Did Top Chef Canada open doors for you?
It opens up a lot of doors. It also shows you how much you, as a chef, can impact people’s lives. Whether it’s educating them about different kinds of food or cooking techniques or just generally inspiring them to eat better. It was amazing to talk to so many people who came to my restaurant after watching Top Chef Canada — they wanted to talk about food and eating better.
That happened a lot?
It did. I remember being in a grocery store one time and a guy walked up to me and he said, ‘I’m here buying this stuff and cooking it because I watched your show. I never cooked for my family before and now it’s something I want to do.’ You want the show to be entertainment, obviously, but it’s also so great to educate and inspire people to want to cook.
How well do you get to know your competitors?
This is TV, so there’s a lot of ‘hurry up and wait’ while the crew get things ready. Because it’s so intense, you tend to bond very quickly with your fellow competitors — in some ways it feels a bit like summer camp where you’re spending every waking hour together. I still keep in touch with a bunch of chefs from Season 2 [which was filmed in late 2011], including Carl [Heinrich, the winner of Season 2], as well as Trevor [Bird], Trista [Sheen], and Jimmy [Stewart].
What was it like stepping back onto the set for Season 5?
It was really weird. We didn’t know it was an all-star series and we had no idea who we were competing against until we arrived. It was great to see a bunch of chefs from Season 2 — we’re spread across the country, so it’s not like we’ve all seen each other too much since we competed in the 2012 season.

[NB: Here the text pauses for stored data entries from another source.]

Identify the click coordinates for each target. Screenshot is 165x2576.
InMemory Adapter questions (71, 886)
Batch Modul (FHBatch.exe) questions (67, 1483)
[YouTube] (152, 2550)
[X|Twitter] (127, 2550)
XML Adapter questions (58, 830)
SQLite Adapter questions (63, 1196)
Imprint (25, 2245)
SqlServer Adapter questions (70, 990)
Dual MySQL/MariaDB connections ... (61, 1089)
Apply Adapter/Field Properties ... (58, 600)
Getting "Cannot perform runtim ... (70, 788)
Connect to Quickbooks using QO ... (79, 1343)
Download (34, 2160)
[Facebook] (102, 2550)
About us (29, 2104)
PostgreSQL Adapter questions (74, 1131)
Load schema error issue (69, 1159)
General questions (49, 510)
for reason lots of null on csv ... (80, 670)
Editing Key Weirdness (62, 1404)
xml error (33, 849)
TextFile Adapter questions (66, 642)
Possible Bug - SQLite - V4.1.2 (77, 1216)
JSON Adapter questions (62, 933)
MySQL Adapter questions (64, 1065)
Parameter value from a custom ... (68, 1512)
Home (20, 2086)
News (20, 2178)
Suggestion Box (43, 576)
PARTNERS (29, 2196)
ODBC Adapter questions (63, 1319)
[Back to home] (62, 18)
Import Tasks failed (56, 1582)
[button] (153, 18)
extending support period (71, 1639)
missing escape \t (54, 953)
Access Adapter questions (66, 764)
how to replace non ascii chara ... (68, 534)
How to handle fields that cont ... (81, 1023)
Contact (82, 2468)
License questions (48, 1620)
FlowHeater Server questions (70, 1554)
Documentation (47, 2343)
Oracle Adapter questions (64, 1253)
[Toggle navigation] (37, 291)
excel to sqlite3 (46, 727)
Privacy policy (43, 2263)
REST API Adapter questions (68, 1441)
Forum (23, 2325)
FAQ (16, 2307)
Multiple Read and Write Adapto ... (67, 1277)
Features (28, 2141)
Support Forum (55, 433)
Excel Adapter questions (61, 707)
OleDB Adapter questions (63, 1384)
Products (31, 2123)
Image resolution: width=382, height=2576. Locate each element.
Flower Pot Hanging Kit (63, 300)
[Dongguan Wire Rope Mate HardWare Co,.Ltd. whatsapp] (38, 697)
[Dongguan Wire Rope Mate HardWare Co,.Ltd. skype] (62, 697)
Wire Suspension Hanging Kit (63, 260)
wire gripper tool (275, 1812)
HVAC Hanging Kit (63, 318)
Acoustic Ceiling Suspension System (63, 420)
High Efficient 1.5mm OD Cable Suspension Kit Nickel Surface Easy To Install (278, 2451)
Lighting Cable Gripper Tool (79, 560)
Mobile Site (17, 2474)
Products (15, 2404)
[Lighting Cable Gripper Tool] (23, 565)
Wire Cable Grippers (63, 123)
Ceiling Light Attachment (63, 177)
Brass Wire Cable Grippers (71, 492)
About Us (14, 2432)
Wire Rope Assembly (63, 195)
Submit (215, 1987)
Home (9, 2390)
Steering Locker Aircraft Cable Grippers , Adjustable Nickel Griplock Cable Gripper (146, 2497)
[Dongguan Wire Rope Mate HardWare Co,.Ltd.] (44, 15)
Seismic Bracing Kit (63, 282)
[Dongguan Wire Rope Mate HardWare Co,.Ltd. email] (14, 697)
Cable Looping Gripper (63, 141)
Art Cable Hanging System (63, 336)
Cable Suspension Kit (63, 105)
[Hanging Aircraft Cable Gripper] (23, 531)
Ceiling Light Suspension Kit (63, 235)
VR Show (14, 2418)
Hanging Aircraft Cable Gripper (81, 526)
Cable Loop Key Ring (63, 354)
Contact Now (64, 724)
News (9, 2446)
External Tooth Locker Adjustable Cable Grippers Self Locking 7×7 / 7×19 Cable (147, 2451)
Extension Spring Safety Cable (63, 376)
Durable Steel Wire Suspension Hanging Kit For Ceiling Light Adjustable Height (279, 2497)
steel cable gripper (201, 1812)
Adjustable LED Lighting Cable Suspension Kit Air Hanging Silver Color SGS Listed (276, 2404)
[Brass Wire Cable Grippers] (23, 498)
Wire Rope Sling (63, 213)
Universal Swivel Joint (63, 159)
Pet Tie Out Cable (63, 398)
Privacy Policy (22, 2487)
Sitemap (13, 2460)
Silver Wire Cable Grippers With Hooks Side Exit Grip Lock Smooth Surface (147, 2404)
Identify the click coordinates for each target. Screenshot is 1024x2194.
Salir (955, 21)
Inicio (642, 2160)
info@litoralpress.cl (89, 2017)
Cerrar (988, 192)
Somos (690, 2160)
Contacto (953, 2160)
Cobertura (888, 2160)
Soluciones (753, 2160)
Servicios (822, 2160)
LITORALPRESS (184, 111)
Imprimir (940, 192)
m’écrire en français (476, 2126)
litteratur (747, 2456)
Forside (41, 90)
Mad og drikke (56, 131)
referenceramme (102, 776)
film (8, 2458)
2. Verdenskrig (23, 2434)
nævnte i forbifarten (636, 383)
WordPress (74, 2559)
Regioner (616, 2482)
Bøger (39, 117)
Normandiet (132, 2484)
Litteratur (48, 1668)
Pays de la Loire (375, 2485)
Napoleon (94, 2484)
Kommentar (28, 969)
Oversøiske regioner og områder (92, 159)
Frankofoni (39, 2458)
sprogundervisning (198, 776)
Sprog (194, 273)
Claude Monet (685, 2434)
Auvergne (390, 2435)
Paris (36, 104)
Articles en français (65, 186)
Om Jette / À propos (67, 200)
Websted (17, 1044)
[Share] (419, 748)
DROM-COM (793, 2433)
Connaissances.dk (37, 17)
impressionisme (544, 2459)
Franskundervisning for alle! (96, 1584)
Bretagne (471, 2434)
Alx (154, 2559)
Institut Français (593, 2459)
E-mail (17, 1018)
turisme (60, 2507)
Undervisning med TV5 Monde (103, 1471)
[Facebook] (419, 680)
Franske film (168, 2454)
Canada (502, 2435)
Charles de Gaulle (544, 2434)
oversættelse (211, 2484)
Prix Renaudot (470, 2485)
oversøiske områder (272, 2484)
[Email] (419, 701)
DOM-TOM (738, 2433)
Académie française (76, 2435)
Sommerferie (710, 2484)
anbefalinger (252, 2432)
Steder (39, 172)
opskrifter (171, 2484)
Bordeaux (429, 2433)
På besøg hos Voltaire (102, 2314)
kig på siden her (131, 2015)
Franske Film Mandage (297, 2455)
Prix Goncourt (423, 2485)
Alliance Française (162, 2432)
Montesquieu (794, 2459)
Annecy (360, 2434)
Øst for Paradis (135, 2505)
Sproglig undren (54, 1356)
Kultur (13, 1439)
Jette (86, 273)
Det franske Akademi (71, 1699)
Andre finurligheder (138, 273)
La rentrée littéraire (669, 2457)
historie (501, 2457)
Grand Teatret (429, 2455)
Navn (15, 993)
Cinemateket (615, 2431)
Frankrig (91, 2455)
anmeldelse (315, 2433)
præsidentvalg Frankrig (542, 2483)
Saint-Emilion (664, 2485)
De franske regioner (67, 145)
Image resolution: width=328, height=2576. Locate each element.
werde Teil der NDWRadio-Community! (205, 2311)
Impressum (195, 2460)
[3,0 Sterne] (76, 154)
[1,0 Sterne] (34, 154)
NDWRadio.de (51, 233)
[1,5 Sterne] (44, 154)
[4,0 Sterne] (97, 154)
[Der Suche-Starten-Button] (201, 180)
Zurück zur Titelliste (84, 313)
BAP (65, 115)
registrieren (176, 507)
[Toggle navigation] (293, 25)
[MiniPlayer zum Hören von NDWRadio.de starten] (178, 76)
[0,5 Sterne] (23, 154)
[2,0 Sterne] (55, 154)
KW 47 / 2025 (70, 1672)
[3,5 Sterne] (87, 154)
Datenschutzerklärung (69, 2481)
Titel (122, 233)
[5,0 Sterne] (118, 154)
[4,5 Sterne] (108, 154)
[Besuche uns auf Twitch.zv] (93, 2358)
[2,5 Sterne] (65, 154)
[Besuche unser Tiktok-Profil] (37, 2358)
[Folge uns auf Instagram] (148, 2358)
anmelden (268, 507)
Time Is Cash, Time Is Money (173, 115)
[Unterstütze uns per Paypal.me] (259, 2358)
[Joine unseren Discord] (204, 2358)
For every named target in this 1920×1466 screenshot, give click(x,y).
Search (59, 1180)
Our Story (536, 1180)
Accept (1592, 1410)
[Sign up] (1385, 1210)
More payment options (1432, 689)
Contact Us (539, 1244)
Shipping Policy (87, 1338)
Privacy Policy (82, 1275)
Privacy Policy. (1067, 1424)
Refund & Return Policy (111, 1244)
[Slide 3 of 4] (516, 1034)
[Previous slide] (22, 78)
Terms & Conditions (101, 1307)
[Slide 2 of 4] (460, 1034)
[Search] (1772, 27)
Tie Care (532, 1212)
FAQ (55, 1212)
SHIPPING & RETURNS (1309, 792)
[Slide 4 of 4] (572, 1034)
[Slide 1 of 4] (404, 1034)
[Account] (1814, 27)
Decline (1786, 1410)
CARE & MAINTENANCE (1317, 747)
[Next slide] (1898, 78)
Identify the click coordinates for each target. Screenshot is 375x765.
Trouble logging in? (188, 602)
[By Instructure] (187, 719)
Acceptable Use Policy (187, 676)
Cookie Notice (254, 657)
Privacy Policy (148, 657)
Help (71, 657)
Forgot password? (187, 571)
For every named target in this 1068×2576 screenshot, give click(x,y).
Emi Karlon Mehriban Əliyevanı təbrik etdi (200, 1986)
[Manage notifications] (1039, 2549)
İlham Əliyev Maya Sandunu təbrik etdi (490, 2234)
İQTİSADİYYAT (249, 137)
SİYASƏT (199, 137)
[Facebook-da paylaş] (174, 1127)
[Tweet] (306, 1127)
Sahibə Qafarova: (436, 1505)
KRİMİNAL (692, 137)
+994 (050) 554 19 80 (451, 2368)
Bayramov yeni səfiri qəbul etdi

Does having done this before make it more or less stressful going into the competition?
Top Chef Canada is like an extreme sport — especially at this level of competition. You know what it was like the first time around, but that really doesn’t help you.
What stressed you out the most?
Definitely the QuickFire Challenges, when you have to produce a dish in under 20 minutes. It’s very fast cooking that doesn’t fully express what you, as a chef, are capable of or how you like to cook. So it’s very stressful. Also there’s no margin for error.
What makes this all-star series stand out for you?
The high, high level of your competitors. … There is no bad food; what you make might just not be as good as your competitors on that day.
Pitch it to Ottawa readers. Why watch Top Chef Canada this time around?
It is just an amazing competition — the highest level of food competition Food Network has ever put on. The production values are incredible and the challenges are really exciting — more diverse and extreme than anything in the earlier seasons.
Are you looking forward to being a household face again?
I did find that kind of weird the first time around. I even started wearing baseball caps and hoodies for a while. I’d be walking down the street and people would roll down their car windows and yell, ‘You should have won!’ Even as a C-list Canadian celebrity, it feels kind of strange to be recognized when you’re just hanging out.
You left E18hteen and Sidedoor in August. Why the decision to step away when you’re at the top of your game? What have you been up to?
I left in August and spent the next four months travelling, including in Europe and Thailand. I just really needed to step away and refocus. My parents had a few health issues recently and it made me realize that I wanted to spend more time around the people I love and the people who are really important to me. A chef’s lifestyle is not healthy in so many ways, and I realized that I just couldn’t continue at that pace.
So you’ve had some time off to relax and think. What next?
Good question! My plans are still up in the air at this point. I’ve been back in Ottawa since January and have been doing some consulting with different restaurants on everything from menus to cost analysis. I’ve also been exploring the possibility of working closer to home, which is Caledon [northwest of Toronto].
Any possibility of you opening your own restaurant in Ottawa?
I’m always open to the possibility! I need to find the right fit for me. Ottawa has been such a big part of my life for so many years. There is so much community involvement here and the chefs are really into that. It has been an amazing part of my time here.